Since then the market has developed dynamically. Last year, more than 200 billion US dollars worth of green bonds were issued worldwide. If we add social bonds and sustainability bonds to this figure, the total is well over 250 billion US dollars. The proceeds from social bonds benefit projects that generate added social value, for example in the health and social services sector. Sustainability bonds finance environmental and social projects and thus help achieve the UN sustainability goals.
Binding standards are needed
The selection of green bonds on offer is expanding constantly, as more and more companies from a wide range of sectors discover this financing instrument. Alongside green bonds, sustainability-linked bonds, such as social and sustainability bonds, are also growing in importance. These bonds have innovative forms whereby the bond conditions are linked to achieving specific sustainability targets. One example is a bond issued by an Italian energy company. If the company does not achieve an agreed quota of renewable energy in its overall energy production mix, it has to pay an interest premium.
The big challenge for investors is to assess how sustainable a particular bond really is. "A uniform and legally binding definition of what green projects are and are not has been lacking up to now," says Christof Breuer, manager of the DWS Invest Green Bonds fund, which made its debut in October 2018. There are voluntary standards, such as the Green Bond Principles published by the International Capital Markets Association (ICMA), but no regulatory requirements.
The European Union did make a start on regulating green bonds at the end of 2019. However, final agreement on what constitutes sustainable economic activity has not yet been reached. The EU aims to develop standardisation for green bonds so that green investments can be compared more easily.

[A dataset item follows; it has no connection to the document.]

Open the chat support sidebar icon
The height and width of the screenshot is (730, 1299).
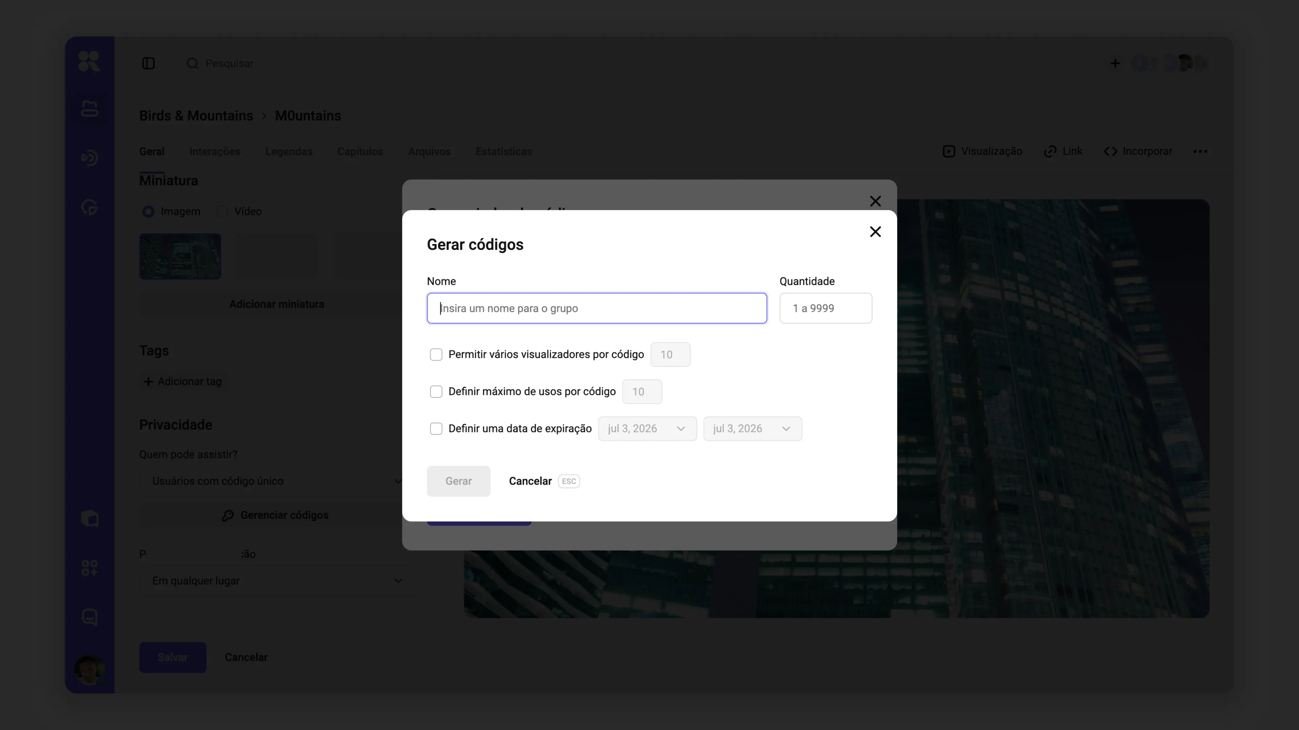(x=90, y=617)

The European Union is in the process of introducing a uniform classification system.
Strict guidelines are necessary to exclude projects with questionable ecological benefits.
Using fund expert know-how
Until that happens, investors have no choice but to do their own checks on how the money is being used - or to opt for a fund solution such as DWS Invest Green Bonds.

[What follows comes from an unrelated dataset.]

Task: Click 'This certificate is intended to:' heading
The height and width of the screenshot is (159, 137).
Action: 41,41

Breuer explains the procedure for the DWS fund: "The starting point is bonds that bear a green label according to DWS criteria and have a market volume of at least 200 million US dollars." The fund experts then analyse how sustainable the issuing companies are in terms of environmental, social and corporate governance (ESG) topics. In addition, they talk to the companies to find out which green projects the proceeds from the bond are to be invested in and how they can make an even better job of integrating ESG topics into their business processes. Only then is a decision made on whether to include a bond in the fund. At present, the fund is around 90% invested in green bonds.
So, if you want to combine reliable returns with a clear conscience when investing, the green bond segment is perfect for you. This relatively new market is growing rapidly and looks set to continue to develop dynamically in future. For private investors, keeping track of the market is probably the greatest challenge.